Andrea Schneider, an expert on conflict resolution at the Cardozo School of Law, told BI that the ultimatum suggested Trump was not the "magical negotiator" some say he is.
"The last thing you do is give the other party all the cards," Schneider said. "In whatever the negotiation, why would Russia give Ukraine anything? Why would Russia give us anything? How is this possibly making the United States stronger?"
She said Trump's words had strengthened Russia's hand, "which is sort of mind-boggling."
Curtis Friedel, an associate professor and director of the Center for Cooperative Problem Solving at Virginia Tech, said the meeting was more about "ego" than nuanced negotiation or leadership.
"It appears to me, from a negotiation perspective, that stakeholders wanted a deal more than the leaders wanted a deal. Both parties thus ended up embarrassing themselves," Friedel said.
Zelenskyy ultimately left Washington without signing the deal, which would have given America access to Ukraine's mineral riches in exchange for "a long-term financial commitment to the development of a stable and economically prosperous Ukraine."

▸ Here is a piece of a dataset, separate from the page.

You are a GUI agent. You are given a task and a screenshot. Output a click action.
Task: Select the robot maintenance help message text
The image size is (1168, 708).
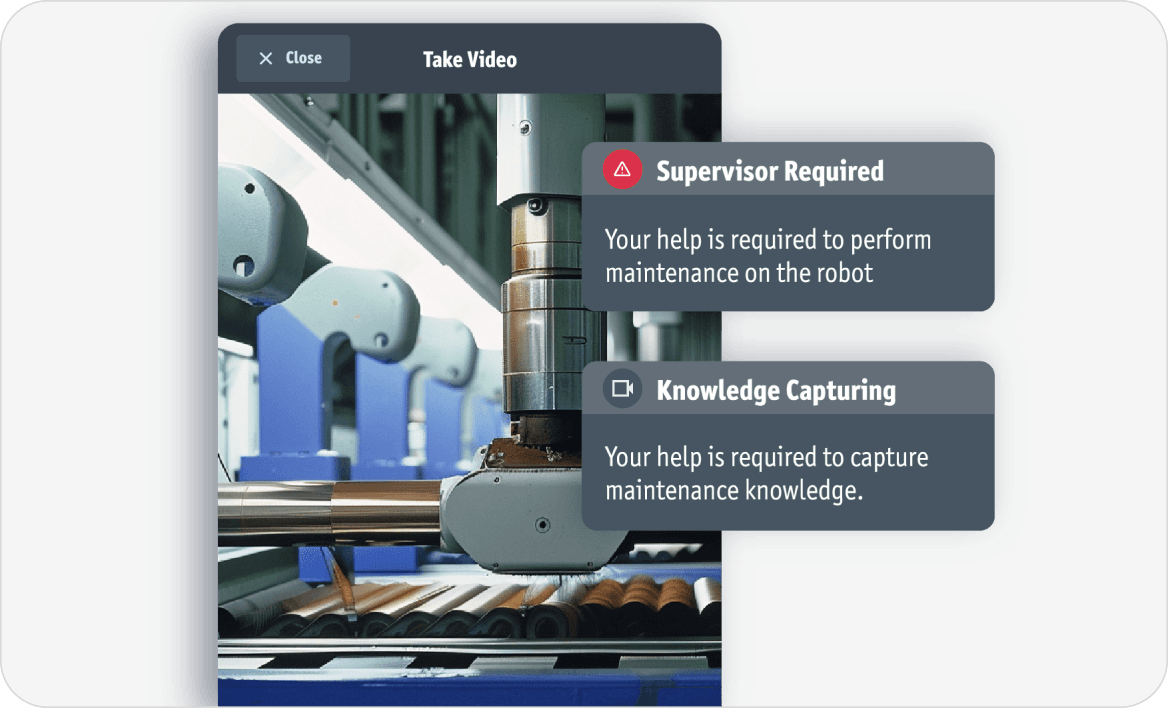click(767, 256)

Zelenskyy's departure from Washington was so abrupt, it meant skipping a planned lunch.
"I would like to know if the White House chef was warned," Schneider said.
Playing by different rules
At one point in the meeting, Trump suggested Zelenskyy was an obstacle in the negotiations with Russia because of the "hatred he's got for Putin."
As the tensions escalated, Vice President JD Vance suggested the Ukrainian leader had not shown enough gratitude for US aid.
Eileen Babbitt, a professor focused on international conflict management at Tufts University, said she believed Vance's accusation and Trump's comment that Zelenskyy did not "have any cards to play" suggested the United States was "seeking to end the war on Putin's terms regardless of Ukraine's interests."
Stanley Renshon, a political science professor at the City University of New York Graduate Center, said that Trump's perspective in the meeting appeared to have been on the "large picture," while Zelenskyy was focused on the immediate goal of defending his country.
"The result is a clash of perspectives that is hard, if not impossible, to reconcile,"Renshon said.
The conversation with Trump, Vance, and Zelenskyy devolved in front of the media.
Mystyslav Chernov/AP
Deal or no deal
Zelenskyy later said he hoped a deal could still be made and stressed that US support had been vital to Kyiv continuing its fight.
On Saturday, he received a warmer welcome in London from UK Prime Minister Keir Starmer, who reaffirmed his "unwavering" support for Ukraine.
Speaking to the BBC on Sunday, Starmer said he felt "uncomfortable" watching the events in the Oval Office, adding, "Nobody wants to see that."
The prime minister said he was now focused on acting as a bridge between Zelenskyy and Trump and that he would work with France and Ukraine on a cease-fire plan to present to the United States.
Zelenskyy met with European leaders in London on Sunday, including Starmer, French President Emmanuel Macron, and Italian Prime Minister Giorgia Meloni, as they gathered for crisis talks to discuss support for Kyiv.